Tuesday, September 18, 2018

Programming languages and the GUI

Programming languages and GUIs don't mix. Of all the languages available today, none are GUI-based languages.

My test for a GUI-based language is the requirement that any program written in the language must use a GUI. If you can write a program and run it in a text window, then the language is not a GUI-based language.

This is an extreme test, and perhaps unfair. But it shows an interesting point: We have no GUI-based languages.

We had programming before the GUI with various forms of input and output (punch cards, paper tape, magnetic tape, disk files, printers, and terminals). When GUIs came along, we rushed to create GUI programs but not GUI programming languages. (Except for Visual Basic.) We still have GUIs, some thirty years on, and today we have no GUI programming languages.

Almost all programming languages treat windows (or GUIs) as a second thought. Programming for the GUI is bolted on to the language as a library or framework; it is not part of the core language.

For some languages, the explanation is obvious: the language existed before GUIs existed (or became popular). Languages such as Cobol, Fortran, PL/I, Pascal, and C had been designed before GUIs appeared on the horizon. Cobol and Fortran were designed in an era of magnetic tapes, disk files, and printers. Pascal and C were created for printing terminals or "smart" CRT terminals such as DEC's VT-52.
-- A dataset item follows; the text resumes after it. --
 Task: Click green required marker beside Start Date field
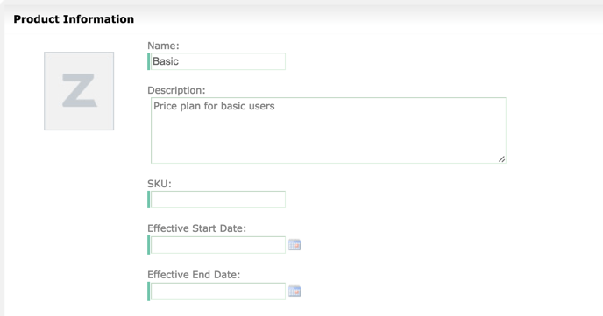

Some languages were designed for a specific purpose. Such languages have no need of GUIs, and they don't have any GUI support. AWK was designed as a text processing language, a filter that fit in with Unix's tool-chain philosophy. SQL was designed for querying databases (and prior to GUIs).

Other languages were designed after the advent of the GUI, and for general-purpose programming. Languages such as Java, C#, Python, and Ruby came to life in the "graphical age", yet graphics is an extension of the language, not part of the core.

Microsoft extended C++ with its Visual C++ package. The early versions were a daunting mix of libraries, classes, and #define macros. Recent versions are more palatable, but C++ remains C++ and the GUI parts are mere add-ons to the language.

Borland extended Pascal, and later provided Delphi, for Windows programming. But Object Pascal and Windows Pascal and even Delphi were just Pascal with GUI programming bolted on to the core language.

The only language that put the GUI in the language was Visual Basic. (The old Visual Basic, not the VB.NET language of today.) These languages not only supported a graphical display, they required it.

I realize that there may be niche languages that handle graphics as part of the core language. Matlab and R support the generation of graphics to view data -- but they are hardly general-purpose languages. (One would not write a word processor in R.)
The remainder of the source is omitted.